In the same vein: "For four days, Sen. John McCain and his allies have accused Sen. Barack Obama of snubbing wounded soldiers by canceling a visit to a military hospital because he could not take reporters with him, despite no evidence that the charge is true," Michael D. Shear and Dan Balz write in The Washington Post.
"The attacks are part of a newly aggressive McCain operation whose aim is to portray the Democratic presidential candidate as a craven politician more interested in his image than in ailing soldiers, a senior McCain adviser said," Shear and Balz continue. "They come despite repeated pledges by the Republican that he will never question his rival's patriotism."

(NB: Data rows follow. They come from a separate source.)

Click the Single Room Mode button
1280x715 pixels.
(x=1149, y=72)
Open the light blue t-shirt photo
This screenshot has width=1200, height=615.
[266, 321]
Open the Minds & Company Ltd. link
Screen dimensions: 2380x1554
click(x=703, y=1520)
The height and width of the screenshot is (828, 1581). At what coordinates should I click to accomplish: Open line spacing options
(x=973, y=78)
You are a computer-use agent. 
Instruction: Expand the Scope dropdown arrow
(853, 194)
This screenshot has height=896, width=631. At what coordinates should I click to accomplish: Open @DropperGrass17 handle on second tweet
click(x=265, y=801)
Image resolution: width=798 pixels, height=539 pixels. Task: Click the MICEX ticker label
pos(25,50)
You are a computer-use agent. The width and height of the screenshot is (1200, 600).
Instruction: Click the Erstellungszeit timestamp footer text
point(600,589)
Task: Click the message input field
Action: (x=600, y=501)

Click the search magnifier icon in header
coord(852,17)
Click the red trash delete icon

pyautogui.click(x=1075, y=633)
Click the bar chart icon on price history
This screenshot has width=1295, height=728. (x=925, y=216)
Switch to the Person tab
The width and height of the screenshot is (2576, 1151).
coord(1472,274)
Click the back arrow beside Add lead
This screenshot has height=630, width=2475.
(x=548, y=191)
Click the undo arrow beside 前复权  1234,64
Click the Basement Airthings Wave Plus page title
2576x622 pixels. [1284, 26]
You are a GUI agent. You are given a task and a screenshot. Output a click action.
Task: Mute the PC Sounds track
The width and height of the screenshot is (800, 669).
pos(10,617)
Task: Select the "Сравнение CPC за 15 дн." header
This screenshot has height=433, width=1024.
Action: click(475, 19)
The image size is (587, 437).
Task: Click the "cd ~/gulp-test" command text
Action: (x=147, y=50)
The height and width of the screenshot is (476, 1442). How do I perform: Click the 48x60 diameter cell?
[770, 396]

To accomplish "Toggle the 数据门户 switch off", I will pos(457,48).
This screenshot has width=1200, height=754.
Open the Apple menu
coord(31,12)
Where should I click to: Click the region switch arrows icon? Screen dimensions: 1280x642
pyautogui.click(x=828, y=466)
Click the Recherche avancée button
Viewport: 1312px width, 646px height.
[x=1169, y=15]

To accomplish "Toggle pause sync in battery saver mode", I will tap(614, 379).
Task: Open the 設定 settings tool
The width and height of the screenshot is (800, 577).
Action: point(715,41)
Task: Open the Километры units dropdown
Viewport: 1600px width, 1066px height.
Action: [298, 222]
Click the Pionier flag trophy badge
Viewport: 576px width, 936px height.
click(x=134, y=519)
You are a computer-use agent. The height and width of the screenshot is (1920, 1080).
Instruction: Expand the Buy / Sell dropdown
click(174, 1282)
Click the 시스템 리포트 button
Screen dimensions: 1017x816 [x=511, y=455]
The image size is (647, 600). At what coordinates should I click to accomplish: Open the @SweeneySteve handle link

"The candidate who started out talking about high-minded, civil debate has wholeheartedly adopted Mr. Rove's low-minded and uncivil playbook," per The New York Times editorial.
That's not to say it doesn't work: The New York Times' Jim Rutenberg looks at McCain's "public relations coups" in getting media play for his ads: "Mr. McCain's campaign has proved particularly adept at getting such free air time in recent weeks, as news stations endlessly repeat the advertisements, which feature provocative visuals that can fill time during a relative lull in the campaign season," he writes.
Why that's critical, Part One: "More Americans will see presidential campaign ads before Election Day because of Democrat Barack Obama's deep pockets and his quest to expand the number of competitive states in his race against Republican John McCain," Martha T. Moore writes in USA Today.
Part Two: "What sets [Obama] apart from his predecessors is that he may actually have the money to attack his rival's base on a broader scale and in a more sustained way than any candidate before him," Politico's Jeanne Cummings reports. "The process has already begun. The Illinois senator last month began airing ads and opening offices in Virginia, North Dakota, Colorado and a handful of other states that have voted Republican in recent cycles."
The big spending has begun: "Since the end of the nomination season on June 3, more than a combined $50 million has been spent by the McCain and Obama teams to air more than 100,000 ads, according to a new report released by the Wisconsin Advertising Project," per ABC's David Chalian.